EXCERPT below:

DeMaree, D., C. Monohan, S. Riggins, and D. Brown. Subsurface Waters at Malakoff Diggins Pit, Northbloom Field Tunnel and Hiller Tunnel. California State University, Chico. Summer 2013.
Abstract
Malakoff Diggins, a historic hydraulic mine, has the potential to degrade habitat in the Humbug Creek and South Yuba River watershed with discharges of sediment, copper, mercury, nickel and zinc. Subsurface waters in three areas of Malakoff Diggins, (1) North Bloomfield Tunnel, including eight airshafts, six contained standing water, (2) Hiller Tunnel, and (3) borings in the Pit near Hiller Tunnel, were studied to identify potential sources of metals. Water chemistry (pH, electrical conductivity, total metals and common ions) similarities and physical characteristics (water level) between mine features were used to determine the connections between mine features and subsurface water flow. The metal concentrations were variable in areas studied at Malakoff Diggins. All portals and shafts of the North Bloomfield Tunnel were at least partially blocked, however the downstream portal of the tunnel and Shaft 5, had continuous surface water discharge to Humbug Creek. The degree to which the standing water between the shafts are connected, through fractured rock or otherwise, was difficult to determine, however some shafts, specifically Shaft 5 (had the highest metal concentrations) and 6, had similar water chemistries. Two borings of four shallow groundwater borings in the Pit, P-1 and P-2, had similar water chemistry. The borings in the Pit had higher concentrations of metals than the surface waters in the Pit and Hiller Tunnel. The concentrations of metals in the waters at Malakoff Diggins are likely related to concentrations of suspended sediment and represent an ongoing source of heavy metals to surface waters.

End of EXCERPT.

PROBLEMS TO WORK ON:
1) Reproduce the portion of the Malakoff Diggins abstract between "DeMaree, D., C." and "Chico. Summer 2013.", inclusive.
2) Continue the Malakoff Diggins abstract from the point where it ends.

RAW DATA below:

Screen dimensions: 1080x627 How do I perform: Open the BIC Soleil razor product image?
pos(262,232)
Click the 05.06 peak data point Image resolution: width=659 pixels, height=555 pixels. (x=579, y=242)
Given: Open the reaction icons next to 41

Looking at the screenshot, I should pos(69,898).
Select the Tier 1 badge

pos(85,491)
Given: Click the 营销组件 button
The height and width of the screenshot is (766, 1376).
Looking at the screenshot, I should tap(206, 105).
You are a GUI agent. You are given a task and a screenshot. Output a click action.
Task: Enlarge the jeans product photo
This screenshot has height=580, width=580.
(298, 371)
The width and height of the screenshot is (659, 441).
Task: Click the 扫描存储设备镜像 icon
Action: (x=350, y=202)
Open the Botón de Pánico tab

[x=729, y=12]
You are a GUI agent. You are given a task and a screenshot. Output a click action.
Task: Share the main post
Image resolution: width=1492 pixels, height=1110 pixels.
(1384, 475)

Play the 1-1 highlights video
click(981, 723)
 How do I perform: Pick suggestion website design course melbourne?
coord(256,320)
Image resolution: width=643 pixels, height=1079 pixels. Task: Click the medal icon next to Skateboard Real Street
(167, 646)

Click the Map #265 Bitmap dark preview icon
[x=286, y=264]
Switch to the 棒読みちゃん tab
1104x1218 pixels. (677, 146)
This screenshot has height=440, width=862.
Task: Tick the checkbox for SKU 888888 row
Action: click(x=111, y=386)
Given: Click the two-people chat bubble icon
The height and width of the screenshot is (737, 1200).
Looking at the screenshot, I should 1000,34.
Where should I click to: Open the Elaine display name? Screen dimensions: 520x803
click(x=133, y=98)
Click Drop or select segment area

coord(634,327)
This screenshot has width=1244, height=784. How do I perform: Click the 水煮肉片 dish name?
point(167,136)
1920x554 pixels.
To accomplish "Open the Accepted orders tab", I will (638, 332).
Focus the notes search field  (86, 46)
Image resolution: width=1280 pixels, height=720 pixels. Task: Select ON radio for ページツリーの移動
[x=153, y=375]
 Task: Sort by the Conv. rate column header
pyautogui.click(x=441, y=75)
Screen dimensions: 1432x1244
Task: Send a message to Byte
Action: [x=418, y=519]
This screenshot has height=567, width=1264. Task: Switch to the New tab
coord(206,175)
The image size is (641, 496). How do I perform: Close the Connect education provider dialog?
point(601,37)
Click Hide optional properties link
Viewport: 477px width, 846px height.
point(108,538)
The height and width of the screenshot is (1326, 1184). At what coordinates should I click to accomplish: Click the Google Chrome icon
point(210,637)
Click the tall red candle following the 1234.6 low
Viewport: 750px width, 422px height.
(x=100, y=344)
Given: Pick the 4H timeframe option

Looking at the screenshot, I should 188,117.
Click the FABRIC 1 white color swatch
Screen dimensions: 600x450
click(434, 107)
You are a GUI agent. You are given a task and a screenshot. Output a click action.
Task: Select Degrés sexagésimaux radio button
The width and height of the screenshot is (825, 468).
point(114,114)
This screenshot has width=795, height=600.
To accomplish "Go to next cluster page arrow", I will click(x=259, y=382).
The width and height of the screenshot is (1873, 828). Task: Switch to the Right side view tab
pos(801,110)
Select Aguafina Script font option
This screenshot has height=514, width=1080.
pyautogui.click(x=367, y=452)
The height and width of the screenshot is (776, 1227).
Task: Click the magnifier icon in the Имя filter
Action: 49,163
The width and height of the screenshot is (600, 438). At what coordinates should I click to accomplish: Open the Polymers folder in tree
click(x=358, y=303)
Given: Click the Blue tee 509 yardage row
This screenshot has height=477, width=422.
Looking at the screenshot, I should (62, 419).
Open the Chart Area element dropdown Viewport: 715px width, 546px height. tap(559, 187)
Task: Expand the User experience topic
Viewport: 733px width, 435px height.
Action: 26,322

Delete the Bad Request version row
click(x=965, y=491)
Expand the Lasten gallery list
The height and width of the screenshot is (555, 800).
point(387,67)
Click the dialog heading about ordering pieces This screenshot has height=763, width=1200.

End of RAW DATA.

ANSWERS TO THE EXERCISES:
1)
DeMaree, D., C. Monohan, S. Riggins, and D. Brown. Subsurface Waters at Malakoff Diggins Pit, Northbloom Field Tunnel and Hiller Tunnel. California State University, Chico. Summer 2013.

2)
Student Bio
David graduated from UC Santa Cruz 2007 with a Chemistry B.S. He then when to work for Environmental Testing Labs, and mainly tested for metals and common ions, in a variety of media ranging from water and soil to Chinese Herbal Medicines. David went back to school in 2011 at CSU Chico and graduated in 2013 with an M.S. in Environmental Science. At CSU Chico David worked under Dr. Carrie Monohan, and studied surface and subsurface water contamination and connectivity in man made features such as pits, adits and tunnels at Malakoff Diggins. David is currently in the Environmental Science PhD program at Oregon State University, and his dissertation project is on vadose zone nitrogen transport and stakeholder outreach and engagement in La Pine OR, in relation to the controversial issue of nitrate contamination in well water in the La Pine Area.